Figure I.7b shows a false colour 2D image of the coating surface of Figure I.7a. The colour codes the intensity of a specific signal of the NCO group of the isocyanate hardener between dark blue (no free NCO group) and white (high NCO content). This coloured image is the translation of a complex physic-chemical procedure (the excited vibration of the NCO group) into an easy-to-understand picture. The image demonstrates that the content of free isocyanate is not homogeneously distributed in the uppermost layer of the coating. This leads to the conclusion that there must have been something wrong with the mixing of the polyurethane components. Whereas the “back end” (ATR-FT-IR microscopy) is something you cannot understand without knowing vibrational theory, this “front end” picture can transport the key information in a glance.

5.2TOF-SIMS imaging

In contrast to the infrared microscopy mapping (IRMM) the TOF-SIMS imaging allows for a higher spatial resolution which is shown in Figure I.8. The cross section of a 25 μm three-layer primer system consisting of a phthalate primer in between two chlorine primer layers has been analysed by a primary ion beam of Ar+ ions in a TOF-SIMS V mass spectrometer.

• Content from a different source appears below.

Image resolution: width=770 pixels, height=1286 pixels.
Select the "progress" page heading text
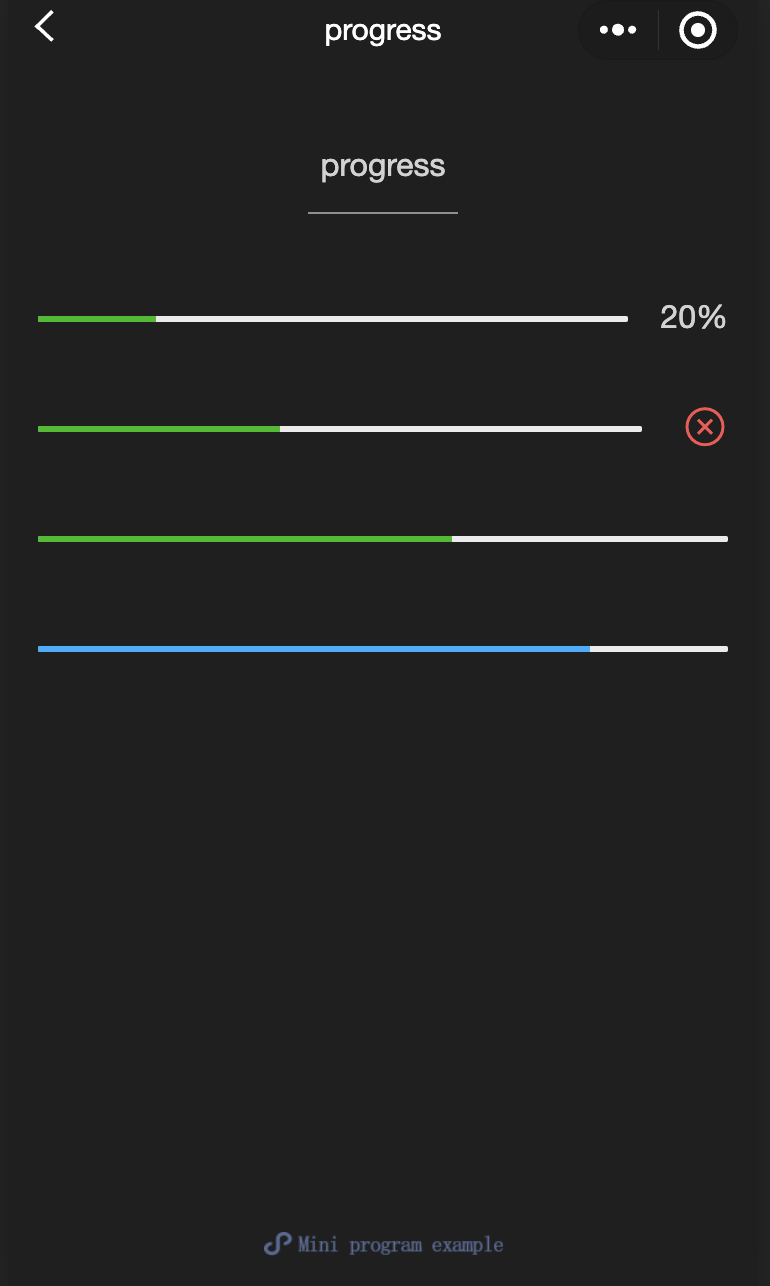tap(383, 166)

Figure I.8: Optical microscopy image and TOF-SIMS image of a cross section through a three layer primer system displaying the secondary ion Cl - of chlorine compounds and (C6H5)COO- of phthalate anions

 

The false colour images of the Cl- ion and the (C6H5)COO- ion display the intensity of the two characteristic secondary ions in the spectrum of the negative secondary ions of the cross section and thus is an extract from the whole data set of the two dimensional measurement. Whereas IRMM detects vibrational transitions of characteristic bonds and displays the intensity of the absorptions, the peak intensity of a characteristic fragment like C6H5COO- is derived from the integration of the peak area. This is not molecular information because this fragment can originate from a lot of molecules that contain this specific group. However, knowing that the fragment C6H5COO- can be attributed to phthalate compounds and analysing further fragments associated with this secondary ion like e.g. 191 u for PET or 219 u for PBT, the molecular information can be deduced from the mass spectrometry data. The image shows, that there is a phthalate ester-based primer in between a “sandwich” of thin layers of chlorine containing primers.

5.3SEM-EDS mapping

Figure I.9: SEM-EDS mapping result of a paint defect (top left) sowing the false colour intensity images for calcium, silicon and iron (clockwise)

 

Another method for the visualization of lateral chemical differences which will be described in this book is the EDX (= energy dispersive X-ray analysis) or EDS (= energy dispersive spectroscopy). The sample is scanned point by point and line by line and excited by a beam of electrons between 1 keV and 30 keV. This results in the emission of characteristic X-rays for each element present in the target area. The intensity is detected and gathered by a detector and the result can be extracted from this so-called hypermap as 2d false colour image for each detected element. In contrast to the TOF-SIMS and the infrared microscopy mapping this technique (only) delivers elemental information. If, for example, calcium has been detected (=> Figure I.9) and the lateral distribution is displayed, it cannot be distinguished between calcium carbonate, calcium hydroxide or a calcium soap.

6Depth profiling

The imaging techniques enable the two-dimensional characterisation of a certain sample area in the uppermost plane. But some issues ask for analyses into the depth of the sample. Depending on the so-called information depth or penetrating depth of the applied method this allows for chemical information of the uppermost surface down 1 to 2 μm into the bulk.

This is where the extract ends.